# [Instructions for the task]
In the stretch from the line "Given: Click the bar for 1994" through the end of the items, switch "Click" to "Tap" and write those lines out again with nothing else changed. Leave the pictures out.

-- Start Records provided --

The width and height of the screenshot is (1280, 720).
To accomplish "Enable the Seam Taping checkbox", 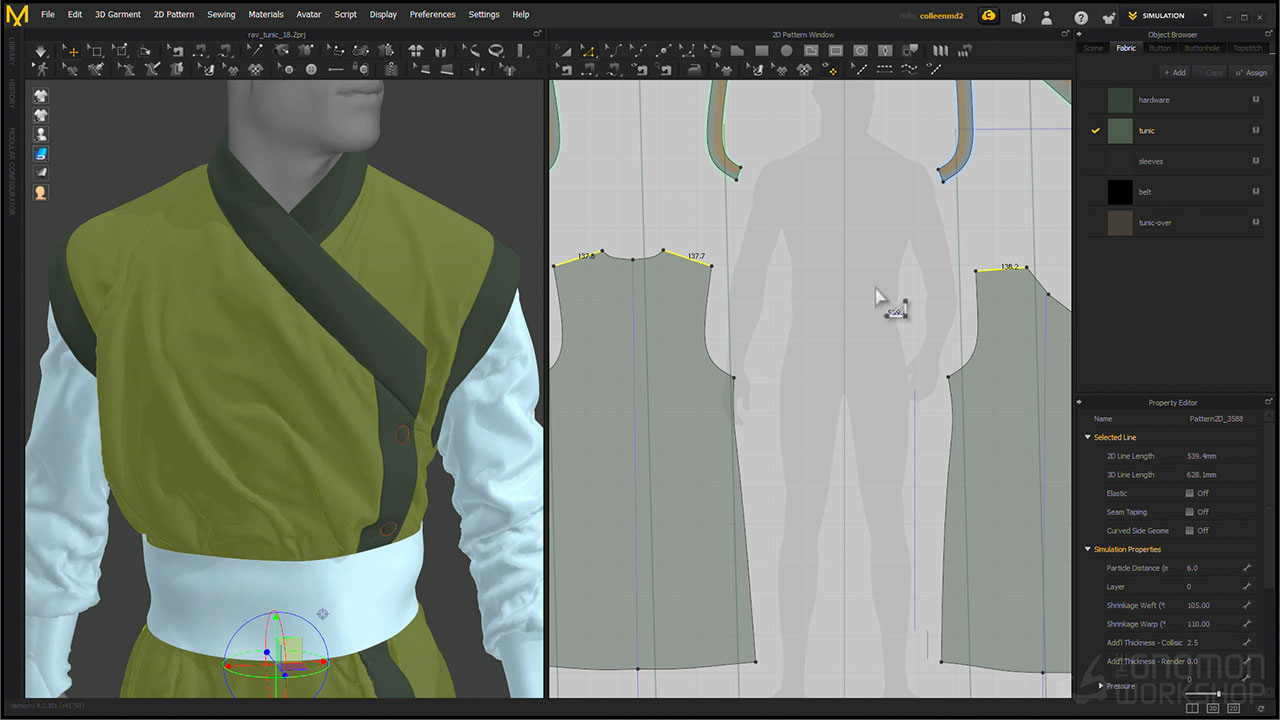I will click(1189, 512).
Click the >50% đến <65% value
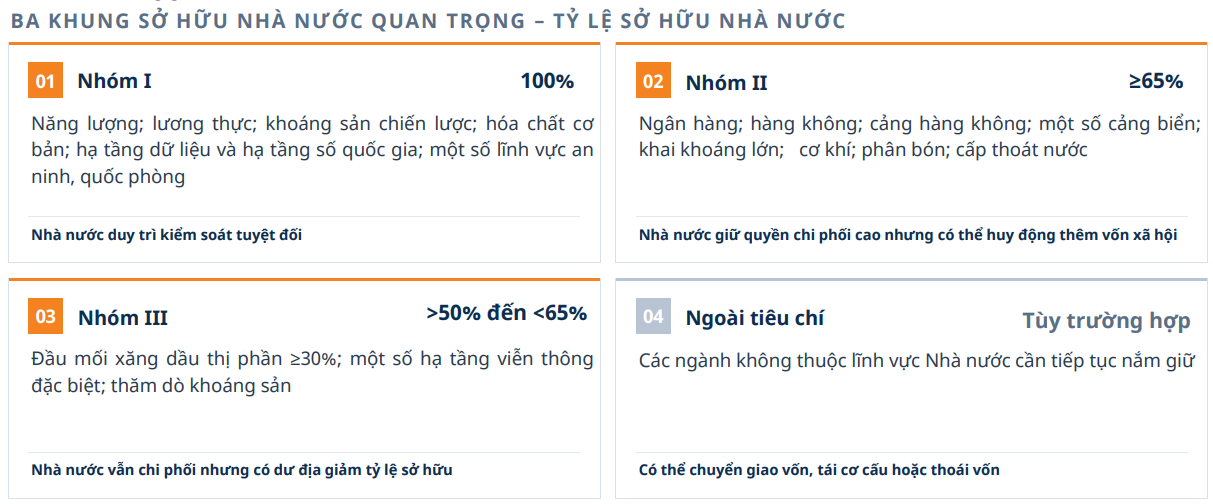The image size is (1213, 504). (507, 313)
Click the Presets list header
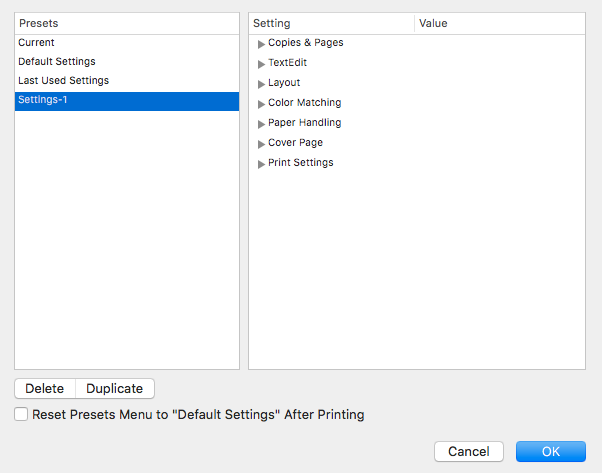The width and height of the screenshot is (602, 473). point(127,23)
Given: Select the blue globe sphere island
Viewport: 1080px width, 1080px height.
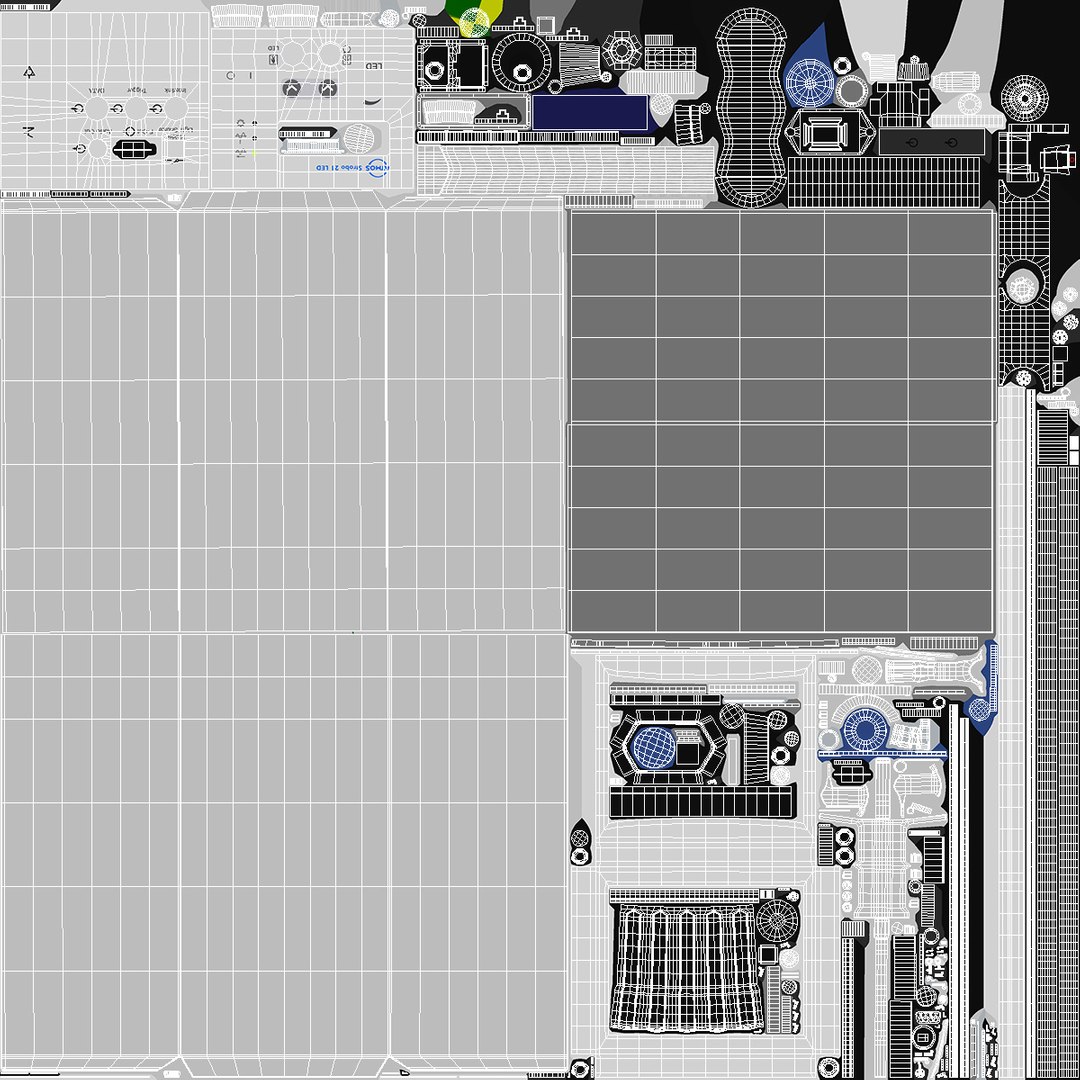Looking at the screenshot, I should pyautogui.click(x=653, y=747).
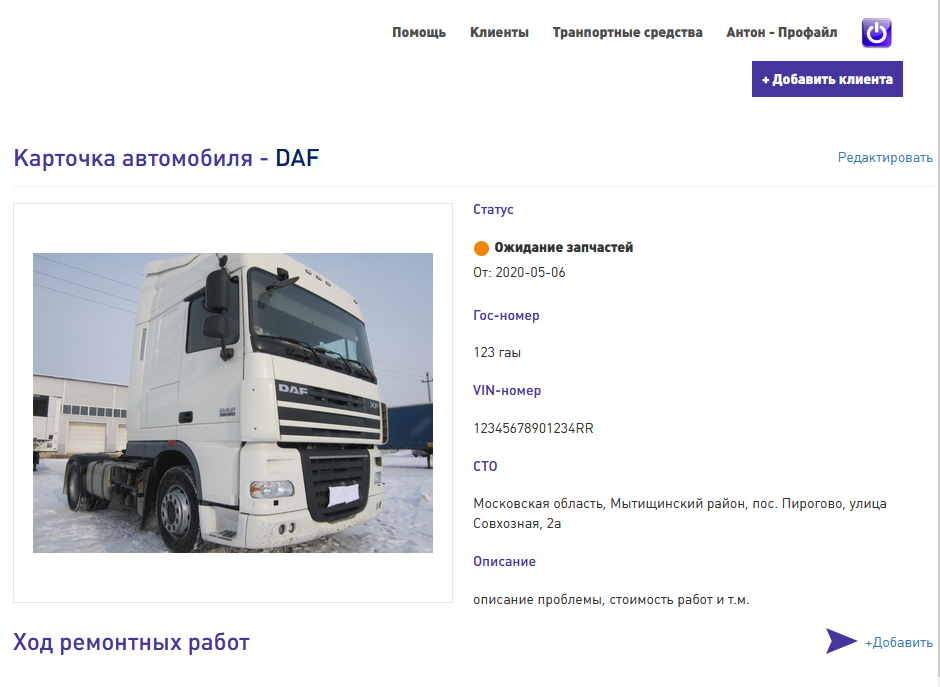Select the Ожидание запчастей status text
940x687 pixels.
pyautogui.click(x=564, y=248)
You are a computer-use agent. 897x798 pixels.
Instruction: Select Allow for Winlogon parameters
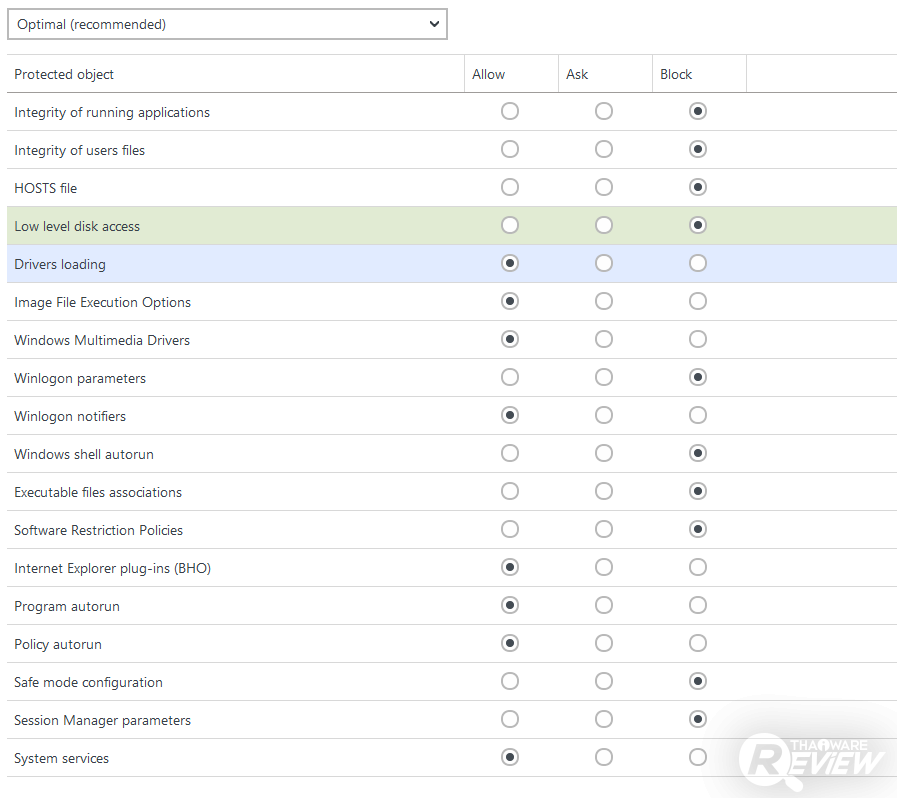[x=510, y=377]
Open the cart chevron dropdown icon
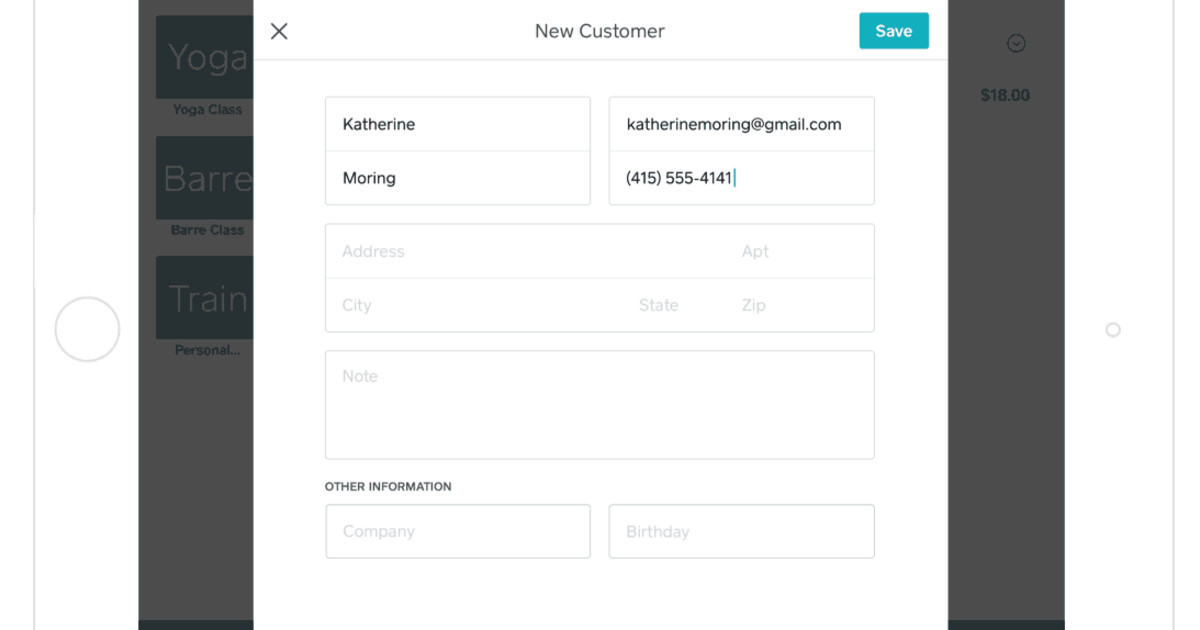1200x630 pixels. point(1016,43)
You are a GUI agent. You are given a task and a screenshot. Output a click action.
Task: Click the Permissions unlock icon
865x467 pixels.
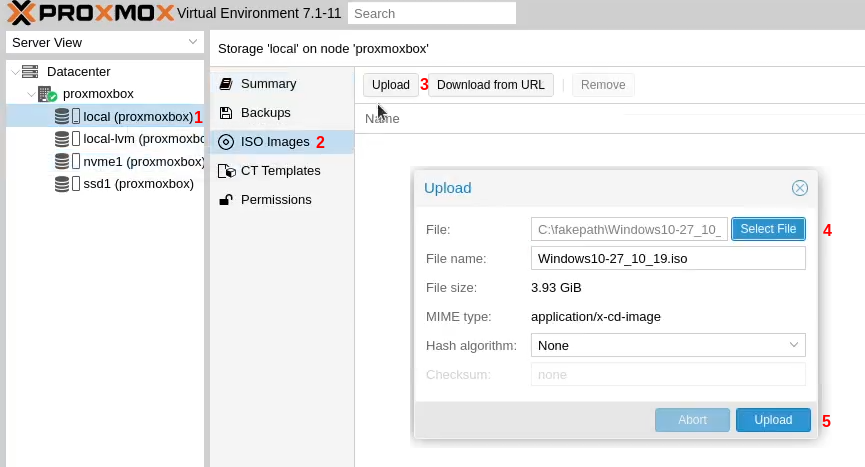coord(226,200)
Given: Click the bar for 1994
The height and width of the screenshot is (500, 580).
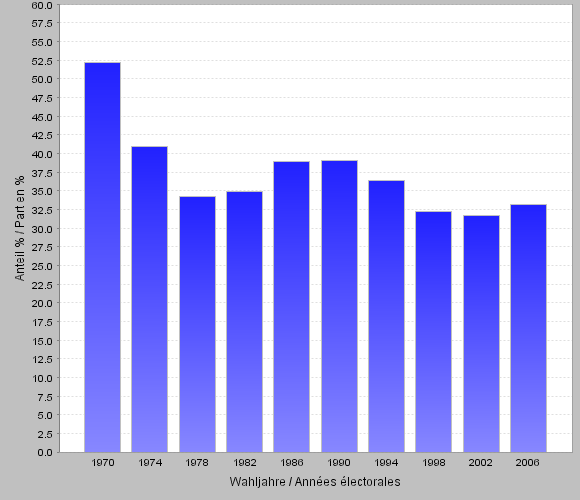Looking at the screenshot, I should 386,316.
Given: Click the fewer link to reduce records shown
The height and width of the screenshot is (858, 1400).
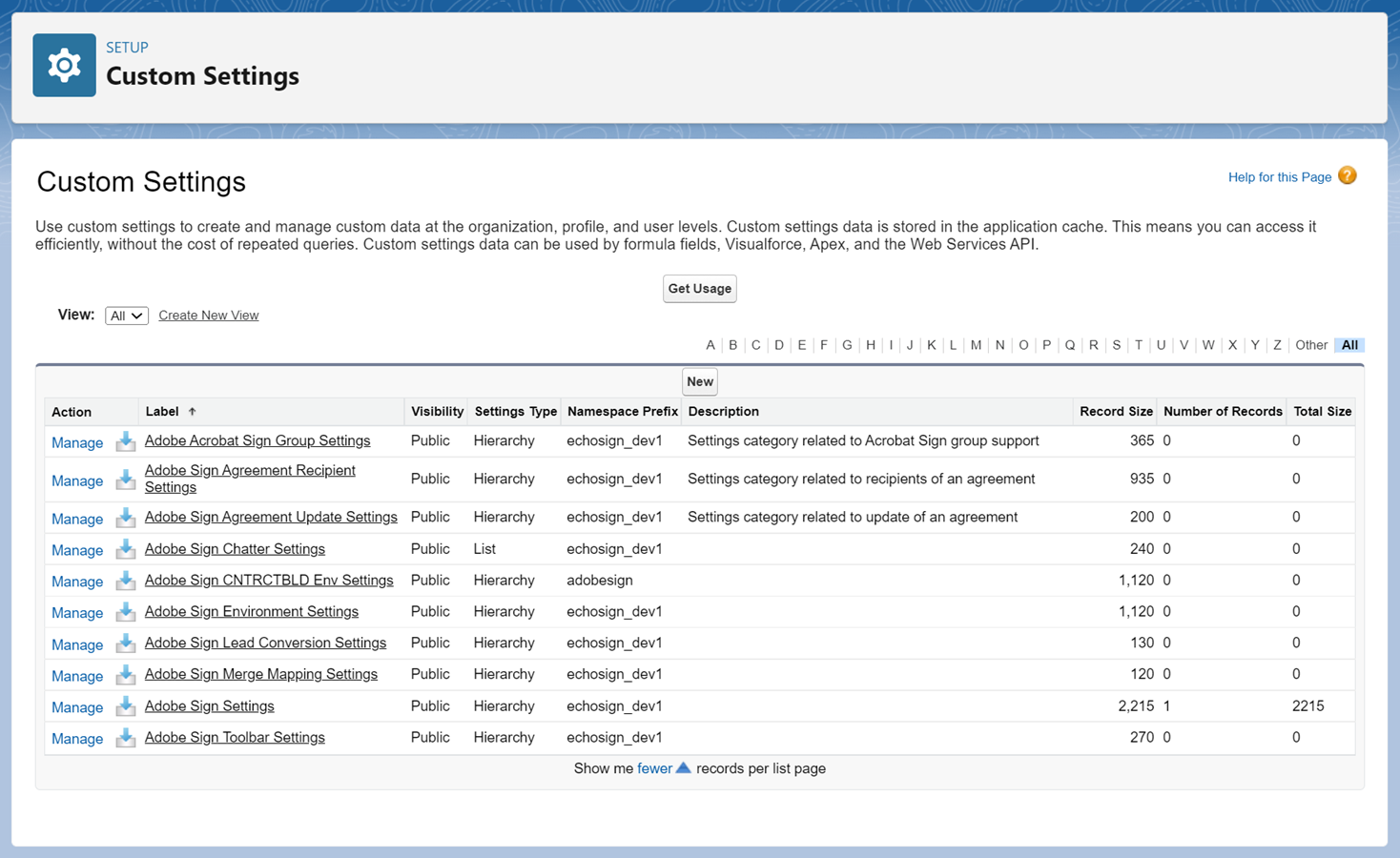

-- End Records provided --

# [Expected output]
Given: Tap the bar for 1994
The height and width of the screenshot is (500, 580).
Looking at the screenshot, I should 386,316.
Given: Tap the fewer link to reduce records shown
The height and width of the screenshot is (858, 1400).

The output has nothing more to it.